In today's e-business on-demand environment, more companies are turning to a Grid computing infrastructure for distributed computing and data resources such as processing, network bandwidth, and storage. Grids allow companies to pool available resources for scalability and high availability. Built on Oracle Parallel Server (OPS) architecture, Oracle introduced Real Application Clusters (RAC) with Oracle 9i. Oracle RAC also is a key part of the Oracle 10g release. Oracle RAC allows a single physical Oracle database to be accessed by concurrent instances of Oracle running across several different CPUs.
An Oracle RAC system is composed of a group of independent servers, or nodes, that cooperate as a single system as shown in Figure 1. These nodes have a single view of the distributed cache memory for the entire database system.
Figure 1: Oracle RAC System
A cluster architecture, such as Oracle RAC, provides applications access to more horsepower when needed, while allowing computing resources to be used for other applications when database resources are not as heavily required. For example, in the event of a sudden increase in traffic, an Oracle RAC system can distribute the load over many nodes, a feature referred to as load balancing.
In addition, an Oracle RAC system can protect against computer failures caused by unexpected hardware failures and operating system or server crashes, as well as processing loss caused by planned maintenance. When a node failure occurs, connection attempts can fail over to other nodes in the cluster, which assume the work of the failed node. When connection failover occurs and a service connection is redirected to another node, users can continue to access the service, unaware that it is now provided from a different node.
This document explains how you can take advantage of Oracle RAC features such as load balancing and connection failover using the DataDirect Connect® for ODBC Oracle drivers to connect your data critical applications to data.
Oracle RAC systems provide two methods of failover to provide reliable access to data:
- Connection failover. If a connection failure occurs at connect time, the application can fail over the connection to another active node in the cluster. Connection failover ensures that an open route to your data is always available, even when server downtime occurs.

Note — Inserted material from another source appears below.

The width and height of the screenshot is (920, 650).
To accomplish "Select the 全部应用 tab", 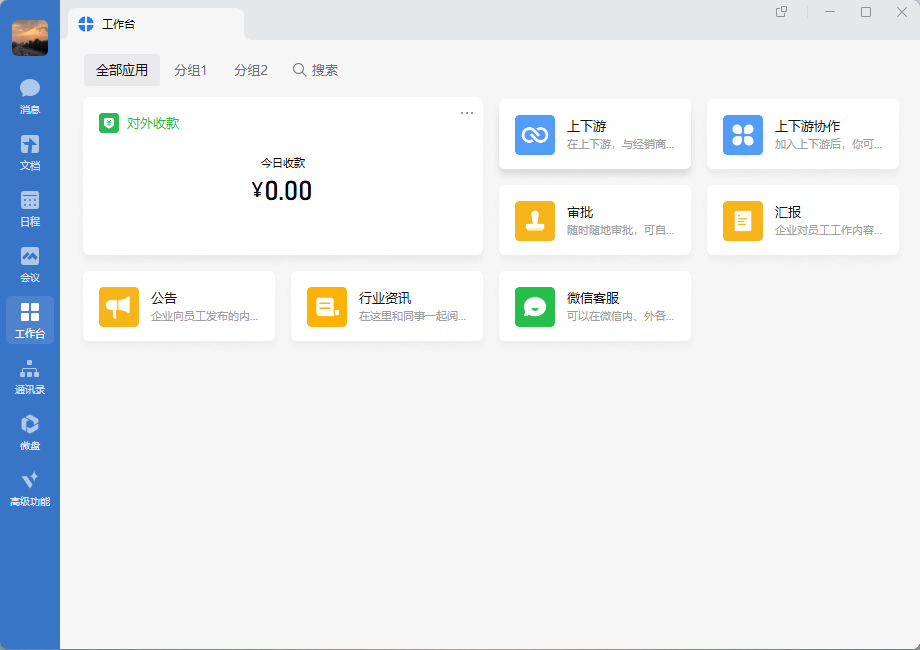I will pyautogui.click(x=121, y=70).
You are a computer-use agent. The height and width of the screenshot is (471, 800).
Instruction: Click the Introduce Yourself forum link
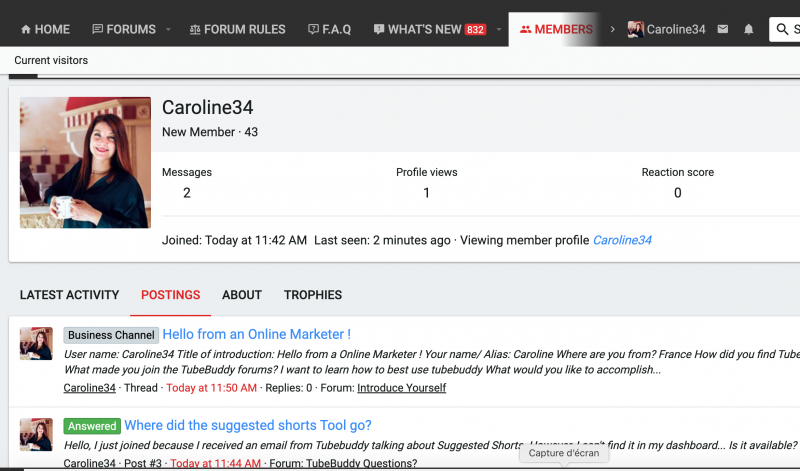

- Transparent Application Failover (TAF). If a communication link failure occurs after a connection is established, the connection fails over to another active node. Any disrupted transactions are rolled back, and session properties and server-side program variables are lost. In some cases, if the statement executing at the time of the failover is a Select statement, that statement may be automatically re-executed on the new connection with the cursor positioned on the row on which it was positioned prior to the failover.
Both connection failover and TAF provide a connection retry feature that allows a connection to be retried automatically until a connection with another RAC node is successfully re-established.
The primary difference between connection failover and TAF is that the former method provides protection for connections at connect time and the latter method provides protection for connections that have already been established. Also, because the state of the transaction must be stored at all times, TAF requires more performance overhead than connection failover.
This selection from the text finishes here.